SOHIER (Jean Emmanuel Fernand)

SOHIER, Jean Emmanuel Fernand (Elisabethville, 4 juin 1921 – Embourg (Méhagne), 3 juin 2010), magistrat, auteur.

Enfance au Congo belge et études en Belgique

Jean Sohier est un colonial né, appartenant à l'une des grandes familles coloniales. Le père, Antoine Sohier (1885-1963) a commencé sa carrière comme jeune magistrat en 1910 à Élisabethville et la termine en 1934 en tant que procureur général en Belgique. Le fils, Jean Sohier, se présente comme un ‘congolais de souche’ qui est né et a grandi au Congo. Quand la famille Sohier rentre en Belgique en 1934, Jean poursuit ses études secondaires à Arlon et à Liège. En 1944, il obtient un doctorat en droit et un diplôme en sciences politiques à l’université de Liège. En 1945, il y suit les cours de l'École coloniale. Parallèlement à ses études universitaires, il est actif dans la résistance pendant la guerre de 1940-1945.

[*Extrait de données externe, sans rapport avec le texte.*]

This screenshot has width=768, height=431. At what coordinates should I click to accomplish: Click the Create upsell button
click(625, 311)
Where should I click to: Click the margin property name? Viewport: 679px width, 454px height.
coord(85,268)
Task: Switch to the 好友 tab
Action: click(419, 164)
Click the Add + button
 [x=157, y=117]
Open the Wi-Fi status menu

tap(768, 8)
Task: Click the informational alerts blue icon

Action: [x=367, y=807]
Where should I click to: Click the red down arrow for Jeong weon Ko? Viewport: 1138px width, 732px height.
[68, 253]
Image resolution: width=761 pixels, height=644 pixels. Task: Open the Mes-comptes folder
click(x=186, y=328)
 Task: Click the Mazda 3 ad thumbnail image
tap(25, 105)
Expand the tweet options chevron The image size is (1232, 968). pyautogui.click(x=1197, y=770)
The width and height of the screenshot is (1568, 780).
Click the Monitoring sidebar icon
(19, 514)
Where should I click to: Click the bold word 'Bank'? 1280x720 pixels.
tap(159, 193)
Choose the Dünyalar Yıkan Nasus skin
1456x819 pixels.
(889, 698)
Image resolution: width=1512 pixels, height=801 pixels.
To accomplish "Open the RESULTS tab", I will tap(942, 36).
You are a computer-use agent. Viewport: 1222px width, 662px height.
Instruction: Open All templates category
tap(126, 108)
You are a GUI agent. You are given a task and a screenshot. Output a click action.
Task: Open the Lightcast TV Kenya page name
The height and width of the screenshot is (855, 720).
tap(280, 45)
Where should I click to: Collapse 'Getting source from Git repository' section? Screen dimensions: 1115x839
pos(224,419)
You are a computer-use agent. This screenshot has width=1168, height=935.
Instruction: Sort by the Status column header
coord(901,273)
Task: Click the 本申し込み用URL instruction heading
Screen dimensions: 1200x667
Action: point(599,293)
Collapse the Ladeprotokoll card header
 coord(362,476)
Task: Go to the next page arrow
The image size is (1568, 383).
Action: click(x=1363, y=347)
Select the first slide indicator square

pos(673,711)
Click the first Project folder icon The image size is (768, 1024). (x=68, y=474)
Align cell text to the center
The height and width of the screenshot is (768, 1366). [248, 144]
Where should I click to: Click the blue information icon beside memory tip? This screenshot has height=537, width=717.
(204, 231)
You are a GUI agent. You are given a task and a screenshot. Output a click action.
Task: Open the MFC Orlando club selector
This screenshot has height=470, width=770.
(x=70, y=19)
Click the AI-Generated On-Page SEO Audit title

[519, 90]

Carrière coloniale (31 janvier 1946 au 21 juillet 1962)

Comme il avait goûté à l’Afrique, il retourne au Congo en 1946, selon ses propres paroles : « Tout imprégné de l’idéologie paternelle »[1]. ‘L’ ‘idéologie paternelle’ est celle exprimée plus tard officiellement dans le programme de politique coloniale de la ‘Communauté Belgo-Congolaise’, ce qui implique une certaine intégration des Congolais dans l’administration belge. Il totalisera « une carrière coloniale de 16,5 ans : 3,5 ans comme administrateur territorial, 8 ans comme substitut du procureur du roi, 5 ans comme juge au criminel »[2].

Le premier terme (1946-1949), se passe dans l’administration territoriale à Lusambo (Kasai). Arrivé à Léopoldville le 31 janvier 1946, il exerce la fonction d’agent territorial successivement à Luluabourg et à Luebo où il fonctionne comme itinérant pour les secteurs Charlesville et Bombo. À la suite d’une mauvaise chute, il doit être évacué le 12 septembre 1946 vers la Belgique. Rentré au Congo le 31 mars 1947, il est désigné pour le district de Sankuru. Le 15 mai 1949, sa carrière administrative prend fin. 

Il passe son deuxième terme (1949-1952) à Élisabethville en tant que substitut du procureur du roi au tribunal d’Élisabethville. Il s’y occupe entre autre de l’inspection de la prison. Là, il retrouve Simon Kimbangu, cette fois-ci plus dans la cuisine, mais consigné au cachot à perpétuité. Il avertit son supérieur de cette illégalité, mais il est vite éconduit. Il part en congé le 28 mai 1952. À l’instigation de Mgr Jean-Felix de Hemptinne, le vicaire apostolique du Katanga, il sera muté à Jadotville pour le terme suivant.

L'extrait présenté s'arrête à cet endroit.